For someone to live together is to always have someone who will support, comfort, help… (And morning sex — a-plenty, Yes). For some people, a perpetual source of irritation and the end of romance. As promised, we continue the conversation this morning about whether the lovers hurry to start a life together. Psychologists will tell you how to paddle to the love boat has crashed against the everyday.
1. The problem: Feeling claustrophobic
You have quarreled, and each of you need your own corner in which you can go and let off steam, to relax, to think about the situation. But (depending on how spacious you apartment) this angle might not be.
Solution: If you’re the kind of people who need it after a fight to be left alone, develop a system that will allow you some time to leave each other alone. For example, it is at such moments he sits down to untangle a fishing line or go for a run. Or are you heading to the kitchen with your favorite Sudoku armpit, and he knows that you are some time do not touch. The main thing in this situation — both to continue to feel like home, even if mad at each other.
2. Problem: “What next?”
You have made a serious decision to live together, and the question inevitably arises: “what then? Marriage, kids, the works?” Isn’t that a great stress — rising to such a high step, immediately jump to the next?
Solution: don’t be so hasty. Give yourself a moment to breathe. Even if relatives and friends were pressing with questions like, “when’s the wedding?”. Let yourself enjoy today. Moving in together is no picnic for the ride is a big step! Allow yourself to adapt to new conditions, and when you’re both ready — and then discuss further steps.
3. Problem: “But what about my own life?”
You realize that breaking up with his last free life, and now everything will change. How to maintain personal independence in terms of communication with friends, time for themselves and their class?
Solution: When you were Dating, you had to prioritize among work, hobby, communication with other people to find time for each other. Now it’s time to do the opposite: make time for friends and for myself. The fact that you live together means that you are sharing a house and bed, but not what you turned into Siamese twins and now have not for a moment be separated.
4. Problem: Syndrome new neighbor
What if one of you is a slob and neat? Although it is not such a unique situation. Many of us had to share a hospital room, Dorm room, an apartment to rent, tent camping or the kitchen in a communal apartment.

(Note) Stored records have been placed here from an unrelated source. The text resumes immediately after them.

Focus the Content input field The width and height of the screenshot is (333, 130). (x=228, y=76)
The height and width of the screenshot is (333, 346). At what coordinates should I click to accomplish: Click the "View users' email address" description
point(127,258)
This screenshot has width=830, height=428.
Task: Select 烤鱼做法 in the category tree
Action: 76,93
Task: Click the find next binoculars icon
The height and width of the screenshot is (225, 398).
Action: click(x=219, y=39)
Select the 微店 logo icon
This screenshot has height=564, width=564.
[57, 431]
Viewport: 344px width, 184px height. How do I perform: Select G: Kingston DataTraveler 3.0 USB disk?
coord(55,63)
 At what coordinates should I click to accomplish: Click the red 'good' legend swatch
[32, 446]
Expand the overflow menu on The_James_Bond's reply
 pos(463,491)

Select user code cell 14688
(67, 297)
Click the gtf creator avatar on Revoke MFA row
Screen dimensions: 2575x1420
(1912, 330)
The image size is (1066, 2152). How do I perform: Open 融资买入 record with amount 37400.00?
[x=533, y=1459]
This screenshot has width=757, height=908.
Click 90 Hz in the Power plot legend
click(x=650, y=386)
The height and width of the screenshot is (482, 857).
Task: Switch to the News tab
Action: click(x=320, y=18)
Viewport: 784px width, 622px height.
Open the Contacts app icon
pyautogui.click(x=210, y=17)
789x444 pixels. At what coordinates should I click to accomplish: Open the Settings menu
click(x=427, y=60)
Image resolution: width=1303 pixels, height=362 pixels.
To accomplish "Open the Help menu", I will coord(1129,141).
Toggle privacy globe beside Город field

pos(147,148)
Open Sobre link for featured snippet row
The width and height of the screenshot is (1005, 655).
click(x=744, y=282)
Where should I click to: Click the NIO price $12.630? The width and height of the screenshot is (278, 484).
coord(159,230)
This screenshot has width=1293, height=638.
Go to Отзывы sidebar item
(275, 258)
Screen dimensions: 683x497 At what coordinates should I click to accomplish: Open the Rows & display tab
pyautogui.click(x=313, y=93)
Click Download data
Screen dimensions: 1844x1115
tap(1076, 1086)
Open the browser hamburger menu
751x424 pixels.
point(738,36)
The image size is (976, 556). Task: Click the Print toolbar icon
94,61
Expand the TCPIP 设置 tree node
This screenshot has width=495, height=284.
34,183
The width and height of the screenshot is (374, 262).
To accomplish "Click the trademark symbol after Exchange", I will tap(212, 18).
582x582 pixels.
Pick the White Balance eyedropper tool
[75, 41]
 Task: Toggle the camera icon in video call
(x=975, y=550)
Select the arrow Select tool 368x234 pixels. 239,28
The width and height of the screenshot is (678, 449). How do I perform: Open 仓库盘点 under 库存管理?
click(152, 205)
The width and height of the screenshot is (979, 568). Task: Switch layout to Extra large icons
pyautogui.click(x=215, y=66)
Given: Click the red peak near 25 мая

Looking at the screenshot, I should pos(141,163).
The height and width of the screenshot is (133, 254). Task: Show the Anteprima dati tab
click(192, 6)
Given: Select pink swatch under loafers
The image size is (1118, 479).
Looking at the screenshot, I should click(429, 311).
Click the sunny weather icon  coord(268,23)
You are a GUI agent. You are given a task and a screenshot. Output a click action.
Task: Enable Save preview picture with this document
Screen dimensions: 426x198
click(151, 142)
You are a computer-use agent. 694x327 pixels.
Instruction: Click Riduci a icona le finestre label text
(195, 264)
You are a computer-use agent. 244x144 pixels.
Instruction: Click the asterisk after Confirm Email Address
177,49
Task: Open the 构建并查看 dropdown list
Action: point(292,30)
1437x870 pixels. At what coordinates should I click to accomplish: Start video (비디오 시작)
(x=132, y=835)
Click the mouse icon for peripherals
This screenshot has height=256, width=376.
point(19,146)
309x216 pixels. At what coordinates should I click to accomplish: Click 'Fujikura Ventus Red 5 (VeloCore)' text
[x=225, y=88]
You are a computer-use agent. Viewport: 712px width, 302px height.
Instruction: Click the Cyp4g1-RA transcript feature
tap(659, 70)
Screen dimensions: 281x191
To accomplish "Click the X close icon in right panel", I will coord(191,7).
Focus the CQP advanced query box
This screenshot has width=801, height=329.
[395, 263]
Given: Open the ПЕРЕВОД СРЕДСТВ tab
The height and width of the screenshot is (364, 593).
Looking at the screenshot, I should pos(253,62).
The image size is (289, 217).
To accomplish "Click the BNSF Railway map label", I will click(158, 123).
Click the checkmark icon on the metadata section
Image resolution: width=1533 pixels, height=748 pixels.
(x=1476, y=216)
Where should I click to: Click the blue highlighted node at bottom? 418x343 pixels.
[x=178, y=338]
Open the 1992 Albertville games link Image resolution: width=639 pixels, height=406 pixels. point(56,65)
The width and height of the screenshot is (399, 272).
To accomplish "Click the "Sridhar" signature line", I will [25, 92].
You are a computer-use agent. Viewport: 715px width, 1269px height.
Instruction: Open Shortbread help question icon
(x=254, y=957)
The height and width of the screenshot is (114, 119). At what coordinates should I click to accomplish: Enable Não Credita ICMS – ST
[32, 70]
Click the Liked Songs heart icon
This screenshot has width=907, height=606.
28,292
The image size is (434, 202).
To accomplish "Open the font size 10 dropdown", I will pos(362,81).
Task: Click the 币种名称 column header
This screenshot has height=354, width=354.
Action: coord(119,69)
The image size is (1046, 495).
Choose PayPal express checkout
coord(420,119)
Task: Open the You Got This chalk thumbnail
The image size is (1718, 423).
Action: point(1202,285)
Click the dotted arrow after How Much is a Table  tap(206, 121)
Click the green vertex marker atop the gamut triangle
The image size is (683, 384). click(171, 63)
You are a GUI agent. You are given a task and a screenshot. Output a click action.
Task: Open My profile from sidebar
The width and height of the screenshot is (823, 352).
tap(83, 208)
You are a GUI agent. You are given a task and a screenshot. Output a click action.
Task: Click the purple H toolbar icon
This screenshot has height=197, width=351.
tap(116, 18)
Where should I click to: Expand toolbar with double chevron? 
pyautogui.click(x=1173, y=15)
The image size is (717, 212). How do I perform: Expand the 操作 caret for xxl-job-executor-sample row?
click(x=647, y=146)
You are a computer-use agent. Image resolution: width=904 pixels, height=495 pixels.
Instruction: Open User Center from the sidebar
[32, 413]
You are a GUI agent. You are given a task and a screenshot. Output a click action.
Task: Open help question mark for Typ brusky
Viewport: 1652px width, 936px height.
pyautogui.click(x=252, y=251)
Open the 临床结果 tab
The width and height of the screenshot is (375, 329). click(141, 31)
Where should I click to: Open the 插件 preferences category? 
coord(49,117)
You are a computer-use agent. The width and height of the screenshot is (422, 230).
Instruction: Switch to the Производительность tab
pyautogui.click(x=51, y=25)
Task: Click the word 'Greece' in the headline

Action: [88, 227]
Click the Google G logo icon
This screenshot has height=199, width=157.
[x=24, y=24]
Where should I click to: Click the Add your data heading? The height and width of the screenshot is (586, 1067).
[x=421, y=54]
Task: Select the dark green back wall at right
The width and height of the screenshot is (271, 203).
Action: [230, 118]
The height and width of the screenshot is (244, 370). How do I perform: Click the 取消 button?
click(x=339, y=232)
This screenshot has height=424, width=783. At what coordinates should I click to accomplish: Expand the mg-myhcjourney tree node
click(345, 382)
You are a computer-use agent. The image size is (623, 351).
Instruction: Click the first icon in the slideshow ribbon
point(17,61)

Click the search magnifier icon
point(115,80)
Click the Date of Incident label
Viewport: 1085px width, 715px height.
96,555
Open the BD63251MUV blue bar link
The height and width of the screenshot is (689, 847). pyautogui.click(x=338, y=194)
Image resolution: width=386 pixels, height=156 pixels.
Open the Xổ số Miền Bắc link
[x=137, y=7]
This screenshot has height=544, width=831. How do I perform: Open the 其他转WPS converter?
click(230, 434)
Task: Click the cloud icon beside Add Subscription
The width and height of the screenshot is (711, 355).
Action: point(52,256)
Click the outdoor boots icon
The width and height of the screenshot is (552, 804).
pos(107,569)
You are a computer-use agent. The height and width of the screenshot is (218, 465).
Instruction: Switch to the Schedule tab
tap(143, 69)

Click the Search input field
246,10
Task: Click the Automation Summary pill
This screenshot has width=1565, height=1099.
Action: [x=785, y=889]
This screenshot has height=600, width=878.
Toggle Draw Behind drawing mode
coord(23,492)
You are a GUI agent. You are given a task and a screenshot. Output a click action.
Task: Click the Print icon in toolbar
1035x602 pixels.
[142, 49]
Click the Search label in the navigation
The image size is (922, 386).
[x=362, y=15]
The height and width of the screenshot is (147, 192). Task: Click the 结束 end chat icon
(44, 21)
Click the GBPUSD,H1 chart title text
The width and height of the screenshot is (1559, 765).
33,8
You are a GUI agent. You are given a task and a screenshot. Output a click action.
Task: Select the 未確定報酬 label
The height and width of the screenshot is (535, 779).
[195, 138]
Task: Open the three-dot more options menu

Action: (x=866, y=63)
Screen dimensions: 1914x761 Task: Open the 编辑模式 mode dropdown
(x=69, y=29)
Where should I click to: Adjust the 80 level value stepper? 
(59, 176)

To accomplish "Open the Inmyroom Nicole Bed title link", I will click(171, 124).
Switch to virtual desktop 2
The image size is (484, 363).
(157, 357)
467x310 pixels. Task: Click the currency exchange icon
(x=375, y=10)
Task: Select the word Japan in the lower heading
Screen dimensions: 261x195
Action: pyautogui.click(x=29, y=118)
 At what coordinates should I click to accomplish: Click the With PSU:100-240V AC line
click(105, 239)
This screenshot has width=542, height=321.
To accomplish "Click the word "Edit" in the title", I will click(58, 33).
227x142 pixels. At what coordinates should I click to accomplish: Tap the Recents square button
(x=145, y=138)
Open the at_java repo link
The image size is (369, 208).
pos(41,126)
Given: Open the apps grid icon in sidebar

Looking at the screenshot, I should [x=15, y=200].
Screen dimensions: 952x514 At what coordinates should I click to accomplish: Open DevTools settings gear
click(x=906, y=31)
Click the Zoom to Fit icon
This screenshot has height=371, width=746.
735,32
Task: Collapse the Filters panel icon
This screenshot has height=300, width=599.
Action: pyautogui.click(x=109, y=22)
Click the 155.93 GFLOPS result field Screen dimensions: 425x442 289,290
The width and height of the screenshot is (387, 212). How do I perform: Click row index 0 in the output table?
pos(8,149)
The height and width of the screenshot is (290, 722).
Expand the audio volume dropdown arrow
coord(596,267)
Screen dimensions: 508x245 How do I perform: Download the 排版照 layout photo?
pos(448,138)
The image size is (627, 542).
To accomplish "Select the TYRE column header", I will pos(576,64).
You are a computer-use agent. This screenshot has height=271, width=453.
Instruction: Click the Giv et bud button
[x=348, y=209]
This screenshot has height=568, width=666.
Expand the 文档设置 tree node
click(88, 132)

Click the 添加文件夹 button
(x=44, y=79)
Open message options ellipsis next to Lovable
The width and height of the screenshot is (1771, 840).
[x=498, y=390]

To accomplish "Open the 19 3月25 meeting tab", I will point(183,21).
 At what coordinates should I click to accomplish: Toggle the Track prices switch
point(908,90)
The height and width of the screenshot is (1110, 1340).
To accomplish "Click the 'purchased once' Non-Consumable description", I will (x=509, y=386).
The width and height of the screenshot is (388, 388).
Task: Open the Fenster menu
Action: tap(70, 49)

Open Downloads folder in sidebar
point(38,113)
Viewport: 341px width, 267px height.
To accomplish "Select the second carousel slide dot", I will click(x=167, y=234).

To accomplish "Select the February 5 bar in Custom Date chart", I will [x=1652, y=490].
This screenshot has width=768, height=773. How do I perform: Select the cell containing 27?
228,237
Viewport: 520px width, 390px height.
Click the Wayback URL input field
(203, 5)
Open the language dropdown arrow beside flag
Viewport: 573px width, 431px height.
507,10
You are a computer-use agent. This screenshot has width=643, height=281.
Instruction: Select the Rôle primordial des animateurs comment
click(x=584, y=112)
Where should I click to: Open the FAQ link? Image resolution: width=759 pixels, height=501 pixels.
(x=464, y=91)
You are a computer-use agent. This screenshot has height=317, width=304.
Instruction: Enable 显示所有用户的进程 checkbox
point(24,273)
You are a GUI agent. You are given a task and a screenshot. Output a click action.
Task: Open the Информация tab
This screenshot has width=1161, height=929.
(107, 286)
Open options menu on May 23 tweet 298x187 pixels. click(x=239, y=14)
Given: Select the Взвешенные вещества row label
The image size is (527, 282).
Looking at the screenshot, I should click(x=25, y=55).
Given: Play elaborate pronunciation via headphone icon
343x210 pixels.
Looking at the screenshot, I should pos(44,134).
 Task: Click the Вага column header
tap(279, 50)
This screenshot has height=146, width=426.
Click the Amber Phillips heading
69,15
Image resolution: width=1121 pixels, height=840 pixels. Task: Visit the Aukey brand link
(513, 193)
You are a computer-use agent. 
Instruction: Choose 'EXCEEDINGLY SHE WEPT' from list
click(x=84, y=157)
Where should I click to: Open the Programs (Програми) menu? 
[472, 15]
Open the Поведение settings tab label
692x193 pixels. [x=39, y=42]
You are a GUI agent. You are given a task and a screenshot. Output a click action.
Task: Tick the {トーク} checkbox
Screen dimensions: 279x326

Solution: have You ever heard anyone said: “We were absolutely the perfect couple that loved each other, but he was so obsessed with cleanliness that we had to leave”? Doubt it. A loving couple will always come to a compromise — especially on such a minor case.
5. Problem: Different tastes in interior design
You are going to begin to repair. First, he says: “Do what you want for all I care!” And you decide: and paint me in different shades of pink, and on the floor lay a fluffy white carpet, and clamps for curtains will be in the form of a French poodle — But in time to grab the hand, because your apartment is not your boudoir, and the decor should be like a man, otherwise he will never be able to feel at home here.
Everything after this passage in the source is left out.